The historic numbers? Well, Penn had not scored 48 points or fewer in a win since a 47-40 victory at Columbia on Feb. 8, 2003. More impressively, however, was the fact that the Quakers had not allowed as little as 35 points to an opponent since December 6, 1972 (in a 67-34 win over The Citadel). And the last time Princeton scored this few points in a game with Penn was December 22, 1945 (a 66-30 Quaker win at Princeton).
Mark Zoller was the only player to score in double figures -- for either team. He had 17 points to go with eight rebounds. Brian Grandieri scored nine points and had 10 boards, while Steve Danley and Ibrahim Jaaber scored eight points apiece. Jaaber also came up with six steals, giving him 17 in the last three games.
For Princeton, Lincoln Gunn scored eight points while Kyle Koncz and Marcus Schroeder had six each. Koncz also had seven rebounds to lead the Tigers.
"I was very pleased with our defense," said the John R. Rockwell Head Coach of Men's Basketball, Glen Miller. "We struggled a little bit offensively, but we won the game with our defense. It was a struggle offensively, but I thought we played outstanding defense.
"We didn’t try to force tempo with Princeton -- you have to accept that it’s going to be a low-possession game. I just don’t think too many teams are successful doing that against them. Sometimes, in a game like this and a team like this, you just have to work through your frustrations."
The way the game played out, how could you not be nervous as a Penn fan? On several occasions in the first half the Quakers had a chance to push out to a big lead, but somehow Princeton managed to hang around. The Quakers led by as much as 11 late in the first half, but the Tigers scored five of the last seven point of the stanza and went into the break down, 27-19.
The second half produced more of the same; Danley scored the first basket of the half, but then the Quakers went without a point for more than seven minutes as the Tigers drew level. With 11:24 remaining, Gunn knocked down the first of two free throws to tie the score at 29-29, but he missed the second attempt which would have given Princeton its first lead of the night.

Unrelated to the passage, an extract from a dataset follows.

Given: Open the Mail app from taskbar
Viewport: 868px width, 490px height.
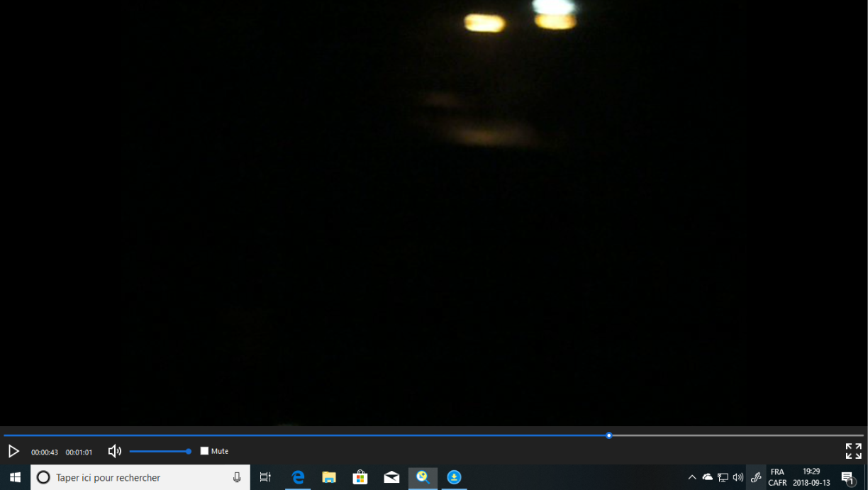Looking at the screenshot, I should tap(391, 477).
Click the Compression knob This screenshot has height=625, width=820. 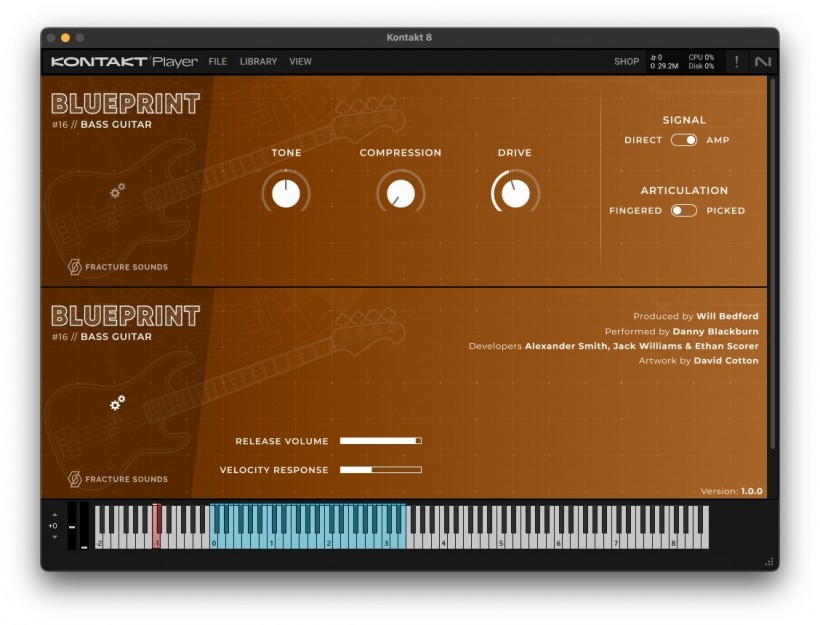(401, 192)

Instead, Danley quickly broke Penn's skein with a layup, and that set the Quakers off on a 12-point run. Zoller knocked down a pair of free throws on Penn's next possession, and then two minutes later he finished off a feed from Darren Smith. Nearly two more minutes went by before Grandieri hit a pair of foul shots, and then after another defensive stop he hit a layup from another Smith feed. Jaaber punctuated the run with a steal and thunderous two-hand slam, that sent the crowd into a frenzy.
At that point, Princeton had gone more than six minutes without scoring a point, and more than eight minutes without a field goal. More than another minute would pass before the Tigers finally broke their string, as Kevin Steuerer got a layup off a Schroeder feed, but the damage had been done.
Penn is back in action this weekend, concluding a five-game-in-eight-day homestand with Columbia (Friday) and Cornell (Saturday). Tip time for both game is 7 p.m., and Saturday's meeting with the Big Red -- who are tied with Yale for second in the Ivies at 6-2 -- will be televised live on the YES Network.